Story Postcard – fetching the jacket (4)

Simi follows Marybelle into the dark, and tries to ignore the throb in her hand. She keeps her eyes fixed on the torch beam ahead, willing it to swing back and find her. Occasionally it does.

“You okay?”

“Fine,” she shouts, the lie bigger than the word. She feels wilted by storm, strangers, dark and the hurt in her palm.

They are halfway across the verandah when the wind smashes back. It comes up sharp and sudden, sending the torches on the terrace below bobbing for cover.

“…. the games room … there …” Marybelle shouts, turning back, and pointing her torch off to the right. Simi follows the beam and sees that it has found a door she has never seen before.

They hurry towards it, and pull it wide enough to step through, blocking its slam. In the middle of the room is a billiard table. Their beam of light runs over its solid green, and then around the walls, each lined with raised, padded benches.

“Wow!” says Simi. “Did you know this was here?”

But Marybelle does not answer.

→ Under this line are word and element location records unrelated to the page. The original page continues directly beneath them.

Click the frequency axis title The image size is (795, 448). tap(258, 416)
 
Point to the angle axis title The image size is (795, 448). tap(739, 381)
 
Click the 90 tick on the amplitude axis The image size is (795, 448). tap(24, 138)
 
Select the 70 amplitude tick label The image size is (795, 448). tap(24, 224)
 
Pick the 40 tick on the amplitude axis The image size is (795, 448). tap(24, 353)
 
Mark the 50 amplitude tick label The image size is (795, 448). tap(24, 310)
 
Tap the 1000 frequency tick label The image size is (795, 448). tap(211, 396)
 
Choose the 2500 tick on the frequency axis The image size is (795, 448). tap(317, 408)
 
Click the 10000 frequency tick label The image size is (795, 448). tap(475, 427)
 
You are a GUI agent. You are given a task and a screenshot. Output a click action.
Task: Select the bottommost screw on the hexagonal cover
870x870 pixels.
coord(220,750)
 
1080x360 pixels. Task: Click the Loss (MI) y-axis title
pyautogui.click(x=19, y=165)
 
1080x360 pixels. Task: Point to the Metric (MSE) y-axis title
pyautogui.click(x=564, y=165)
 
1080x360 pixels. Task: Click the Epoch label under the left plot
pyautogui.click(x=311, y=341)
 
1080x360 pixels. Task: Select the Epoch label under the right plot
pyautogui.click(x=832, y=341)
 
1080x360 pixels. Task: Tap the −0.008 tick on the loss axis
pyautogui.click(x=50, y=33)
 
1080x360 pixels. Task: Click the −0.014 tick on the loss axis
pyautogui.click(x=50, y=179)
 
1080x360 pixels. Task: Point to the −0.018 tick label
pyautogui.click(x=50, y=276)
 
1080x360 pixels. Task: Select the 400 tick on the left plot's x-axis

Her torch is frozen on a spot on the far side of the room, and her hand is reaching back to find Simi.

“There’s someone here.”

“Where?” Simi sees a bundled shape across the room.

“Fred?” Marybelle calls.

“Marybelle?”

“Jambee?”

“Can you put the torch down?”

“Sorry,” says Marybelle lowering the light to the floor.

“Come. I’ve just arrived. Fred and Bernard are here.”

“Hello,” a deep voice calls out to them. “Fred’s okay but he needs his muti and blankets. Can you stay with him while we go to the room?”

 “Of course,” says Marybelle, hurrying over with Simi close behind. “Hello Fred.”

As Jambee and Bernard head off, Fred begins to cough. His struggle for breath alarms Simi. The last time she’d heard such a cough, she’d had to call for help. The ambulance crew had arrived quickly, and that old man had been taken to hospital. Hypothermia they’d said. Too long in the cold on the park bench. She places her good hand on Fred’s shoulder, and feels the damp in his jacket.

“He’s wet. Can we get him out of the wind?”

Even as she asks, Simi knows it is hopeless. The floor is covered in water, and the wind is everywhere. The only dry is the green of the billiard table, and there is no way she and Marybelle can lift Fred on to that.

“Perhaps we should just sit either side of him. Block some of the wind,” Marybelle suggests. 

“That could work.” Simi sits down on the bench, angling her body to absorb as much of the gale as she can. As she lifts the soggy hem of her kaftan off her feet, Fred raises his right hand shakily towards her. She takes it, smiling at him, alarmed by the pale, puffiness of his face.

 “We’ll get you warm,” she says. “They’ll be back …”

Before Simi can finish the door flings open, and someone else thuds into the room.